同じ教えてもらうにしても絶対「専門的」であったほうが、教わる側は嬉しいし、安心するはずだ。
じゃあ自分は何の専門家なんだ。
そういった壁にぶつかることがある。
ないものねだりをしてもしょうがない中で、あるものを生かしていかなければならない。そうだ、「言葉」だ。
専門家ではないが、趣味ではある。
ということで最近の移行支援のプログラムでこんな課題を提示した。
そう、「言語化」だ。
言葉にできるは武器になる、言葉にできるは盾にもなる、個人的にそう思っている。
自分の思いというのは自分だけがわかっていてもしょうがないときがある。相手に正しく伝えることで、それで相手が理解できることで初めて自分の思いが伝わる。
だけど自分の思いを伝えるって難しい。
なぜか。
それは自分への「理解度」に差があるから。
自分のことだったら抽象度が高くてもなんとなく理解できる。だって答えは自分なのだから。

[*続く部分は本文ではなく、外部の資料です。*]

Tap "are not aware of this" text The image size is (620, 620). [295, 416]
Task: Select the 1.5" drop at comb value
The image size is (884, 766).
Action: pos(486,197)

例えば上記画像で説明すると、自分の中で「動物といえば犬」という認識だったとしよう。もしお題で「好きな動物は?」と聞かれたら、間違いなく「犬」と答えるだろう。犬以外ありえない。
だけどそれを周りの人も同じように答えられるだろうか。
抽象度のすり合わせができている、よっぽど仲の良い友達なら答えられるかもしれない。でも見ず知らずの他人が「(自分)さんの好きな動物といえば?」と聞かれたとき、迷わず「犬」と答えられるだろうか。きっと難しいに違いない。答えられたとしても悩むはずだ。だって可能性としては猫もありえるし、鳥もありえるし、サルもありえるから。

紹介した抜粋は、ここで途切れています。